Daily Market Reports | Jul 17 2018

This story features CSL LIMITED, and other companies. For more info SHARE ANALYSIS: CSL

World Overnight
SPI Overnight (Sep) 6180.00 – 12.00 – 0.19%
S&P ASX 200 6241.50 – 26.90 – 0.43%
S&P500 2798.43 – 2.88 – 0.10%
Nasdaq Comp 7805.72 – 20.26 – 0.26%
DJIA 25064.36 + 44.95 0.18%
S&P500 VIX 12.83 + 0.65 5.34%
US 10-year yield 2.86 + 0.03 0.95%
USD Index 94.50 – 0.18 – 0.19%
FTSE100 7600.45 – 61.42 – 0.80%
DAX30 12561.02 + 20.29 0.16%

By Greg Peel

Defensive Move

If we break down the sector moves for the ASX200 yesterday we see there is a clear shift towards a more defensive position. However such shifts have been apparent on occasion lately, only to be usurped a session or two later by a strong risk-on rally, so we can’t jump to solid conclusions.

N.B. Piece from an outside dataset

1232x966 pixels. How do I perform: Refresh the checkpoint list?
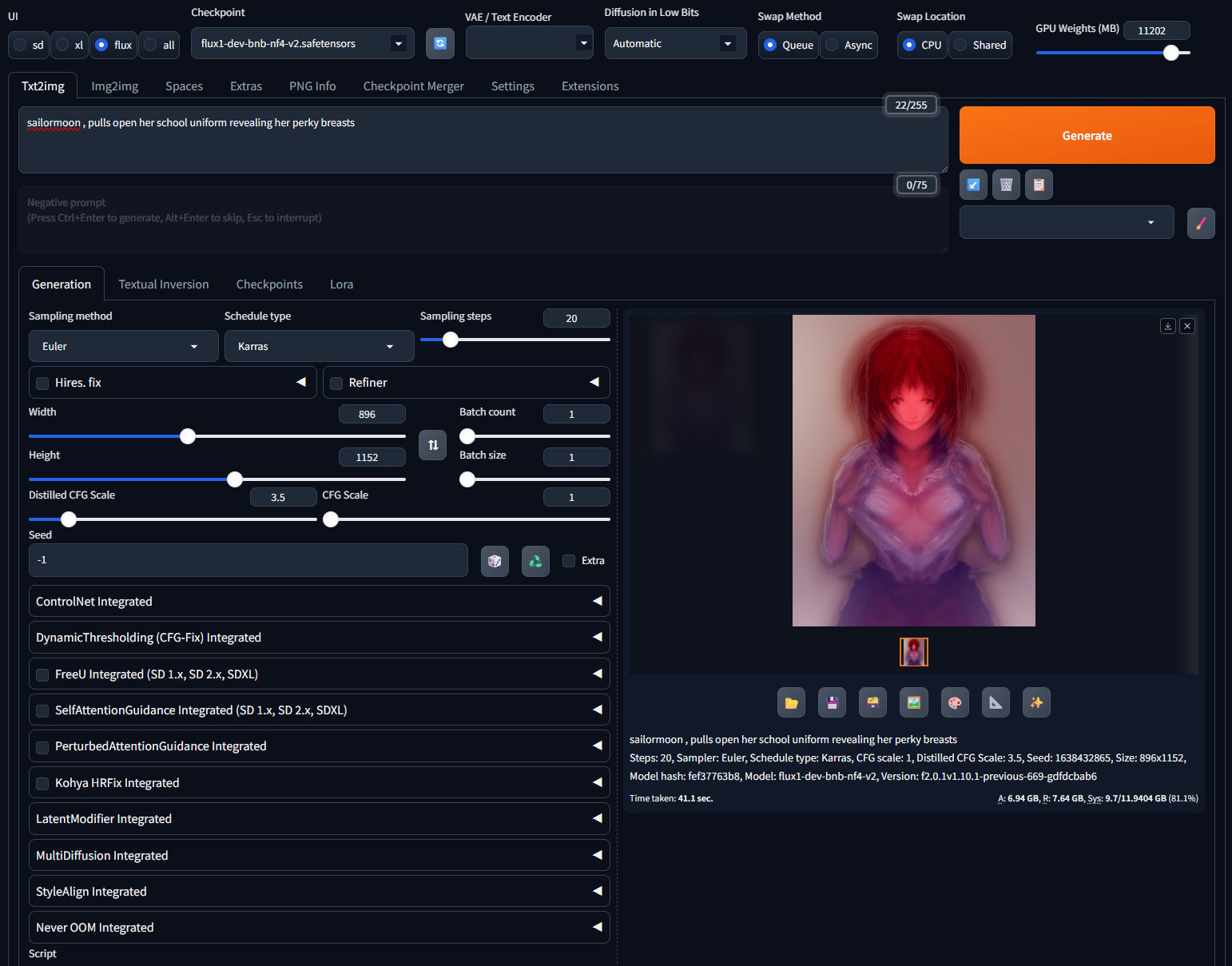click(x=439, y=43)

The banks, resource sectors and IT all fell back yesterday and healthcare was the stand-out worst performer with a -1.9% drop. Perhaps not so surprising amidst a strong uptrend that has seen both CSL ((CSL)) and Cochlear ((COH)) join the two hundred club.

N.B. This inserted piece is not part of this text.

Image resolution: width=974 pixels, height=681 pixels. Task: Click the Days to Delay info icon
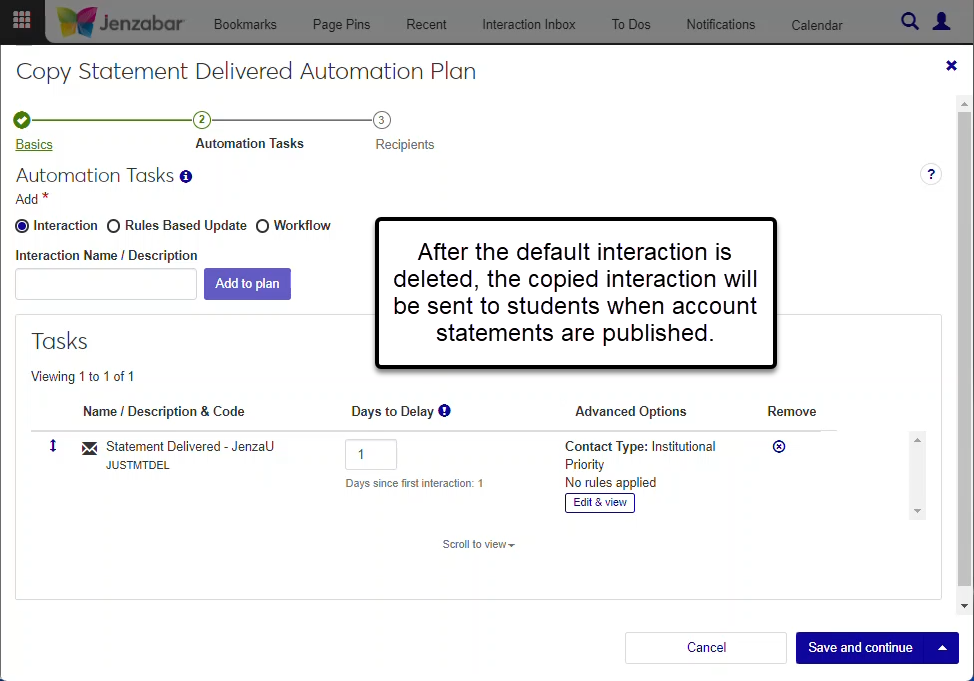point(444,411)
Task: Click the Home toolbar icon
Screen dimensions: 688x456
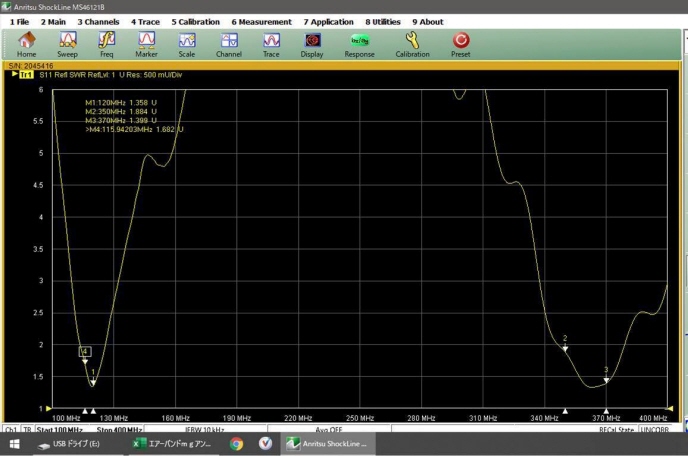Action: tap(26, 42)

Telcos, consumer staples and utilities all rallied to support the defensive theme.

Drawing focus yesterday were Chinese economic data.

China’s GDP grew by an annual rate of 6.7% in the June quarter, down from 6.8% in March but in line with expectations, and comfortably above Beijing’s 6.0-6.5% target for 2018. Such a result typically evokes fearful cries of “China is slowing!” but as China’s economy matures, each percentage point of GDP growth requires an ever greater quantum of output.

In the month of June, Chinese retail sales grew by 9.0% year on year, up from 8.5% in May, and in line with expectations. Industrial production rose 6.0%, down from May’s 6.8%, and below 6.5% expectation. Fixed asset investment grew 6.0% year to date, below the 6.1% rate in May.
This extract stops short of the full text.